Question: Is “spiritual” in 1 Cor. 10:3. 4 used in its ordinary signification? If so, what is the meaning of “spiritual meat” and “spiritual drink?”
Answer: The Apostle did not mean that the Israelites did not eat actual meat, and drink actual drink, but that what they did feed on is typical of the spiritual food which is now the sustenance of the believer’s new life.
Question: What is the meaning of “always bearing about in the body the dying of the Lord Jesus?” 2 Cor. 6:8.
Answer: Practically setting the seal of death upon all that was merely human, in order that the life he had received the life of Jesus might be seen in power in all his actions.
Question: Please explain “made a show of them openly.” (Col. 2:15).
Answer: As Christ Himself was made a gazing-stock when lifted up on the Cross, so He, by His glorious work, so overcame the powers of darkness that their defeat became public, and shown, openly everywhere by the preaching of the gospel.
Question: What does “seasoning with salt” mean? (Col. 4:6). S. P. T.
Answer: Containing not mere love and amiability, but that preservative principle of godliness and truth that renders it truly wholesome. Observe, it is not to be of salt seasoned with grace (too often left out). That is to say, it is to be primarily of the grace that we ourselves have received. Caustic and bitter speeches would not come under this description.

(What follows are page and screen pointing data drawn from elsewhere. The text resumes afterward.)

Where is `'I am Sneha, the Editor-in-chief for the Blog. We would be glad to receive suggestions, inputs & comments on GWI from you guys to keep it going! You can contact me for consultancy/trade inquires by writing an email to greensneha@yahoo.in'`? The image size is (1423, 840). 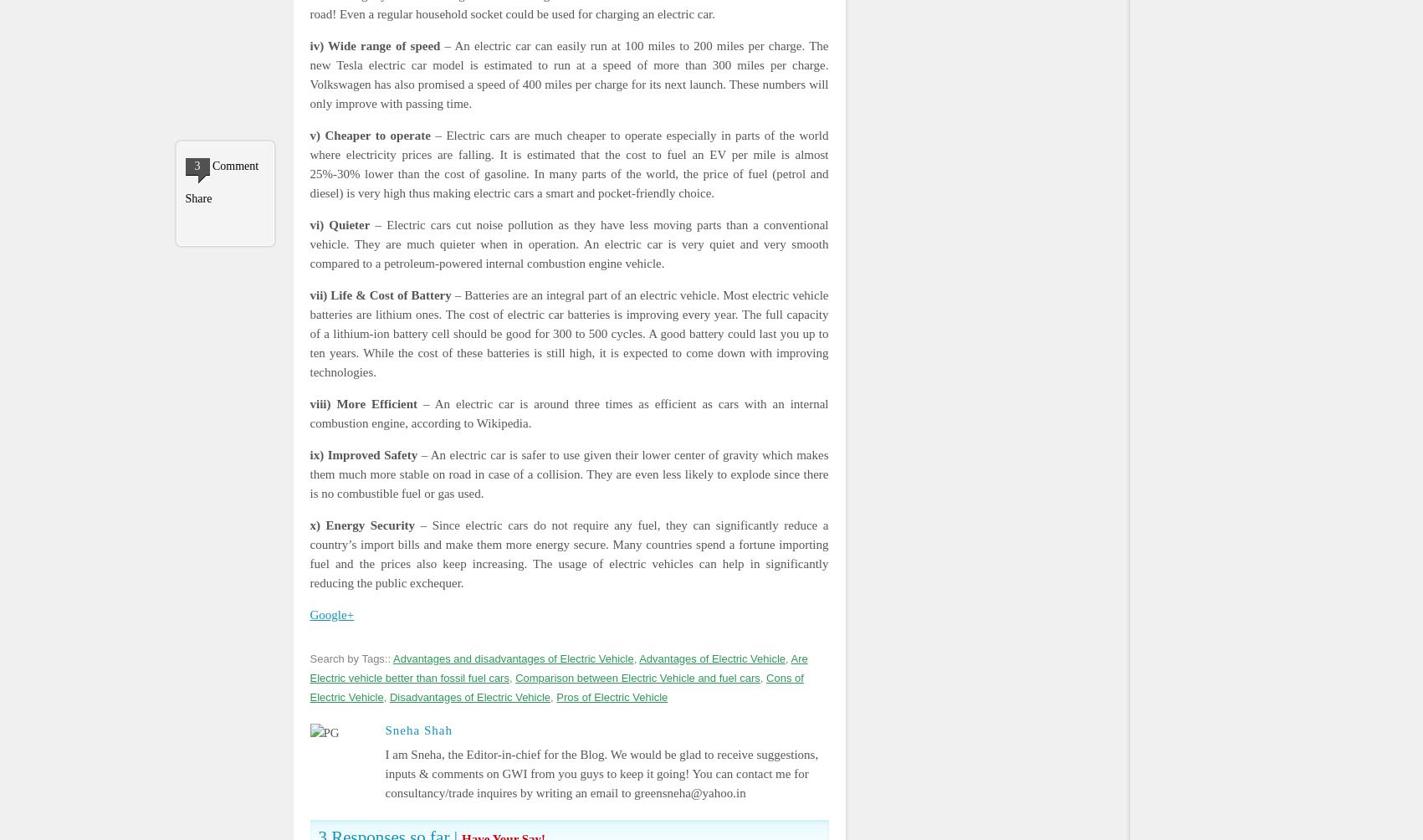 'I am Sneha, the Editor-in-chief for the Blog. We would be glad to receive suggestions, inputs & comments on GWI from you guys to keep it going! You can contact me for consultancy/trade inquires by writing an email to greensneha@yahoo.in' is located at coordinates (601, 772).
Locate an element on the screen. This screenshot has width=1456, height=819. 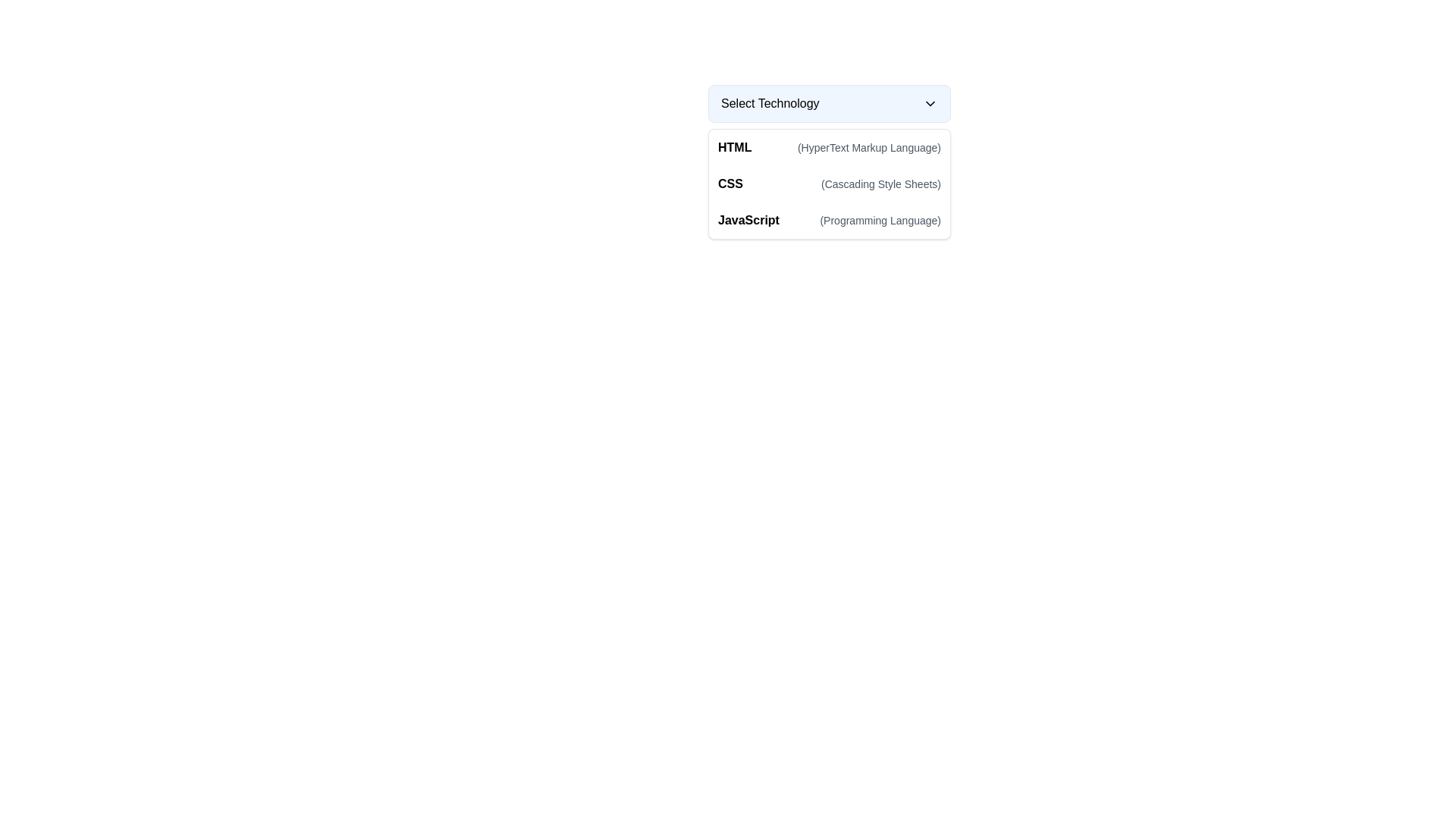
the text label for 'JavaScript', which is the leftmost element in the third row under the dropdown menu labeled 'Select Technology' is located at coordinates (748, 220).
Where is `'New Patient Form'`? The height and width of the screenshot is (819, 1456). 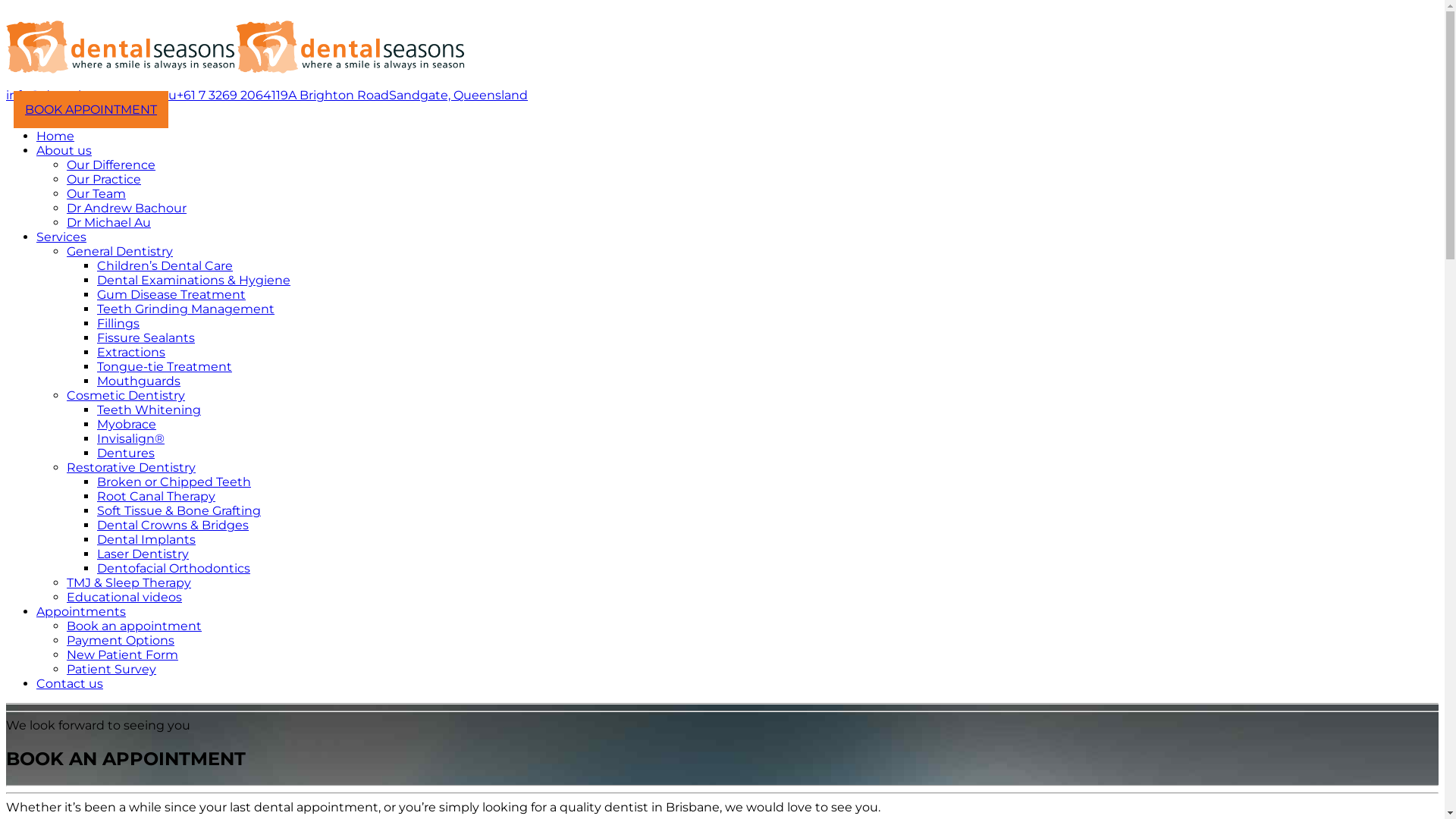 'New Patient Form' is located at coordinates (122, 654).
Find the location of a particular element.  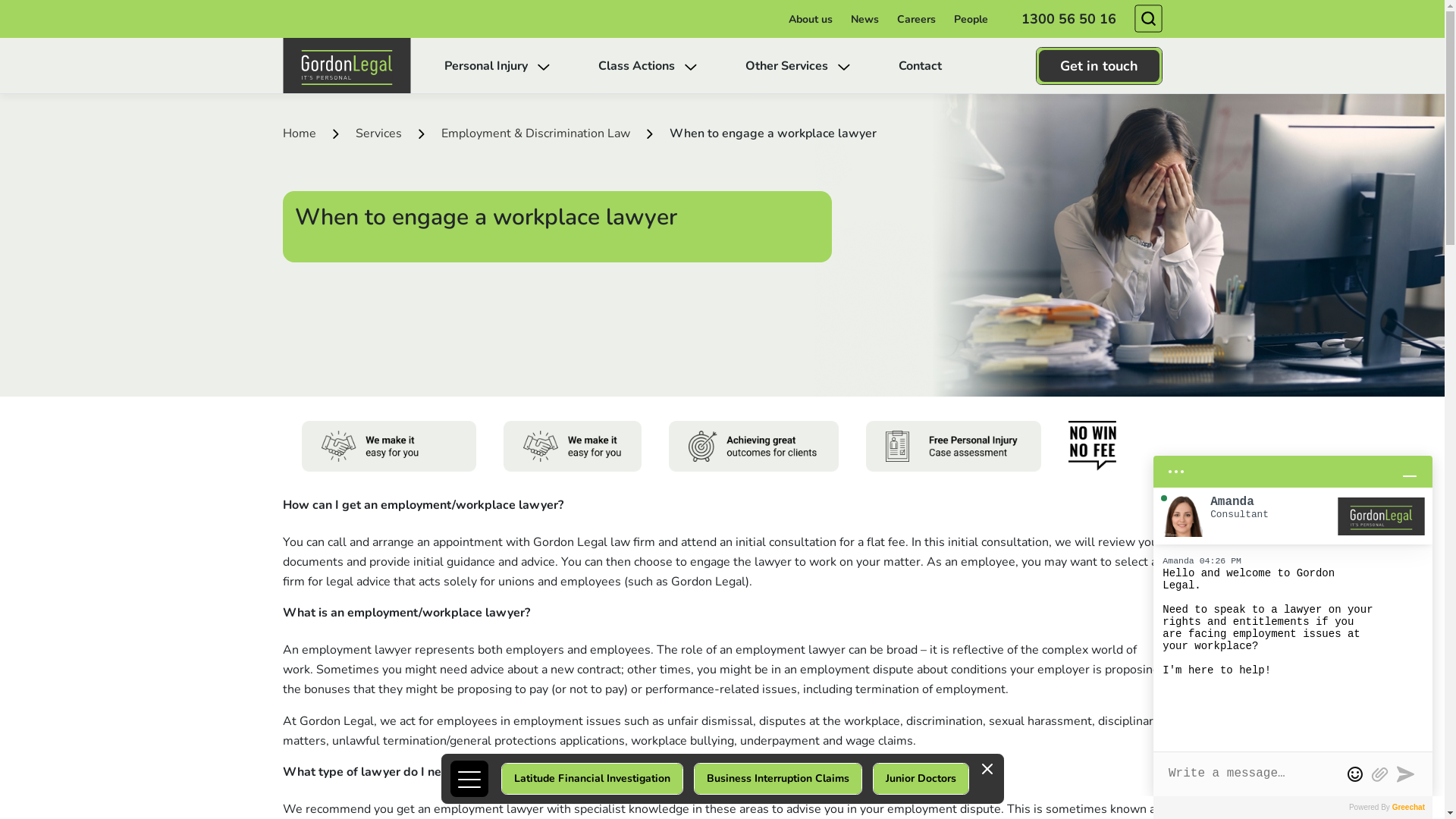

Question: In what sense is Christ the end of the law for righteousness?
Answer: Because in Christ the righteous requirements of the law, demanding the death of the sinner, are fully met.
Question: Please explain Isa. 45:7, “I make peace and create evil.” G. B.
Answer: Some have sought to explain this by supposing the evil of judgment is meant, and not the evil of sin, but the word used is that generally used for evil and wickedness. There are mysteries in the origin of evil that no human mind can fathom.
Evil is either natural or moral. Natural or physical evil comprehends all the afflictions, adversities, trials, and bereavements which can happen to man in this life, whether in mind, body, or estate. Of this sort of evil the Lord is sometimes said to be the Author. Job, when laboring under the pressure of loss of property, family bereavements, and above all a loathsome and malignant disease, was advised by his wife to curse God and die (by his own hand, I suppose). But he sharply rebuked her, and said, “What! shall we receive good at His hand and not evil?” and in this he did not sin with his lips. Thus Job evidently looked upon God as being the Author of all the calamities which befell him. (Job 2:10.)
In Heb. 12:5 we find chastisement spoken of as coming from the hand of the Lord. Here it is a class of trials from without, but God acts in them; as a father, He chastises us. It may be that they come, as in the case of Job from Satan, but yet the hand and wisdom of God are in them. Thus I may use a rod to correct my son. The rod, however, is but the instrument by which the chastisement is inflicted. My hand limits the extent of the punishment.
He does not create moral evil: it is temporal evil as contrasted with peace—not with good.